◆ TEXT SEGMENT ◆
BEGIN

By Asmau Ahmad
The United Nations Deputy Secretary-General, Amina Mohammed, has said the global economy is under severe stress and the Sustainable Development Goals (SDGs) are in “need of urgent rescue.
UN member states adopted the 2030 the agenda as a peace and prosperity blueprint with 17 SDGs to be reached through a global partnership.
The UN General Assembly set the goals with a target date of attainment fixed at 2030.
Amina Mohammed told the Financing for Development Forum on Monday in New York that financing for developing was an essential part of the solution.
Deputy secretary-general, who spoke on behalf of the UN chief, Antonio Guterres said that so far, the global response had fallen far short.
She said many developing countries were reeling from the crippling effects of an uneven recovery from the COVID-19 pandemic and the ticking time bomb of the climate crisis. Vaccine inequities continue.
“The war in Ukraine is now sending shockwaves through global food, energy and financial markets.

END

◆ WHAT THIS TASK INVOLVES ◆
Write the next part of the news report on the UN Deputy Secretary-General's warning about the Sustainable Development Goals, starting after its last sentence.

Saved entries

BEGIN

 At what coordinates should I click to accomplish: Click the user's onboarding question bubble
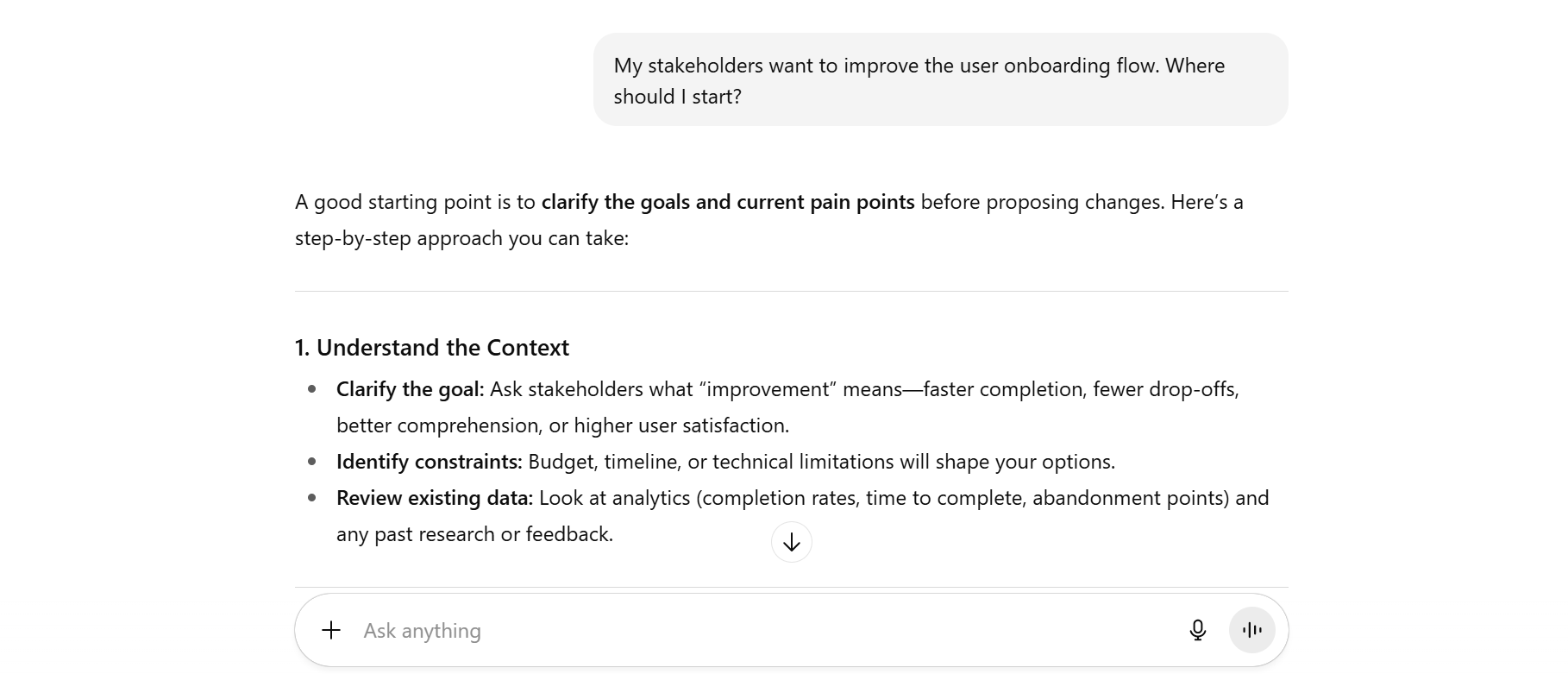pos(940,80)
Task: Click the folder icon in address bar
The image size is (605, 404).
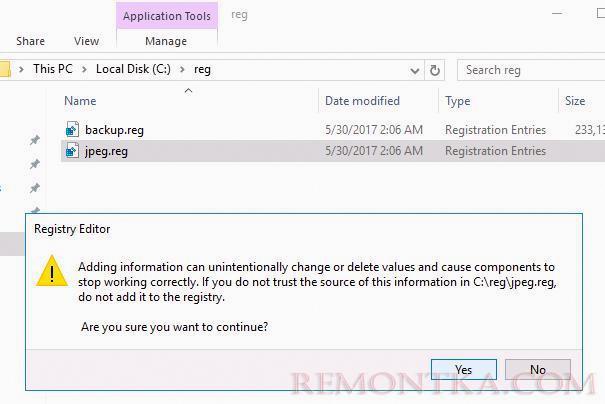Action: tap(4, 69)
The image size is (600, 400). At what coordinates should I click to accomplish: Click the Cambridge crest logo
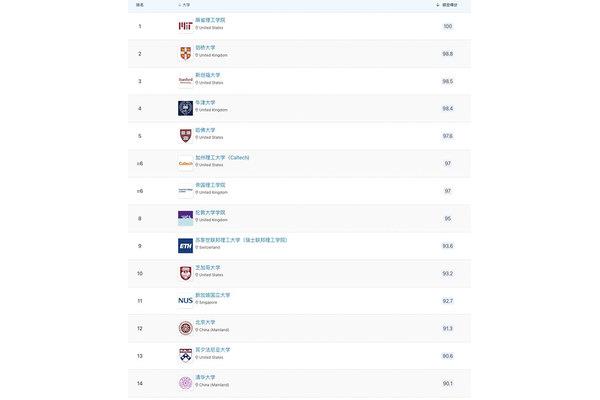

END

◆ OUTPUT OF THE TASK ◆
“Many economies are at the brink of a downward spiral of insolvency, cuts in critical investments, economic contraction and rising unemployment.
“Decades of development progress are being eroded. The World Bank predicts that a quarter of a billion people could be pushed into extreme poverty this year,’’ she said.
According to her, up to 323 million people could face acute food insecurity, noting that the essential transition to clean and sustainable energy is at enormous risk.
The top UN official said there were early signs of a tsunami of potential debt crises, deprivation, discontent and civil unrest, adding that no country, developed or developing, will be isolated from the socio-economic impacts.
She, however, told the participants that the Global Crisis Response Group on Food, Energy and Finance was established to ensure high-level political leadership.
She also said the Group was established to get ahead of the food security, energy, and financing challenges; and implement a coordinated global response.
The President of the Economic and Social Council, Collen Kelapile, at the Forum, briefed the participants on increasing array of interrelated global crises that underline that no country, rich or poor, is immune to external shocks.
He said that the SDGs were facing perhaps the “greatest threat” since their adoption.
“COVID-19 has exacerbated trends that are contributing to ‘cataclysmic effects’ on development, and the poorest and most vulnerable are impacted the greatest.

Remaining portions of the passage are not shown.